Casey Stoner said he retired from MotoGP after last season at age 27 because he was tired of paddock politics. Stoner also treated many media interviews as something on the same comfort level as a nasty, bloody root canal.
Funny, then, how he can't shut up about Grand Prix motorcycle racing politics to seemingly almost any microphone that approaches him these days.
Stoner continued to keep his brain-to-mouth spigot open wide with opinions about Ducati, for which he won his first World Championship in 2007, during a visit last weekend to the Australian Grand Prix Formula One race.
First, Stoner ripped seven-time MotoGP World Champion Valentino Rossi for failing to adapt his riding style to the unique setup of the Desmosedici GP11 and GP12 during his ill-fated tenure at Ducati in 2011 and 2012.
But Stoner proved in the same weekend that he's an equal-opportunity critic, criticizing Ducati and praising deposed Ducati engineering guru Filippo Preziosi in almost the same breath during an interview with Italian sports paper Gazzetta dello Sport.
"Ducati have made a series of errors," Stoner said. "With the budget that was used in the two years with Rossi, they could have won more and, more importantly, could keep winning. They thought only, 'We achieved these results with Stoner, then we will improve with Valentino.'"
Stoner won 23 races from 2007-11 with Ducati despite switching from a trellis frame to a carbon-fiber chassis in 2009. Rossi was winless in 2011 and 2012 despite Ducati acquiescing to his request to scrap the carbon-fiber bike for a more traditional, Japanese-style alloy frame in 2012.
That failure was among the factors that led Ducati to demote its MotoGP godfather Preziosi immediately after the 2012 season.

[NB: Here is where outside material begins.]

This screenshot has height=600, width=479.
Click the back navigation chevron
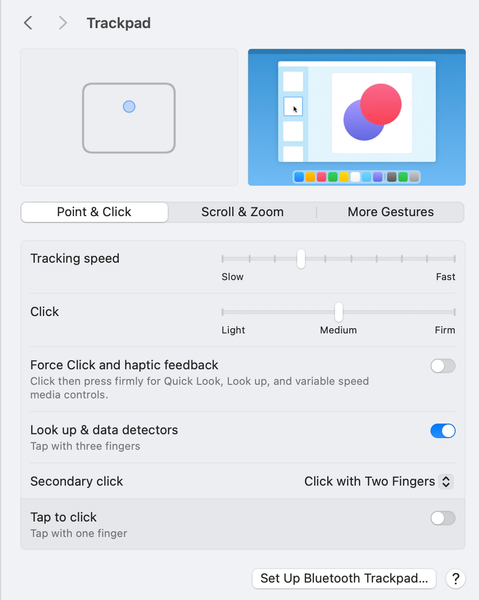click(x=28, y=23)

Preziosi quit the company last month due to health reasons.
"(To continue) without Preziosi was a bad choice," Stoner said. "He's a fantastic engineer and created the project from scratch, a winning project with untapped potential. When I went to Honda (in 2011), I brought with me the whole team because I knew he (Preziosi) would win again. And if I could, I would have brought him, also."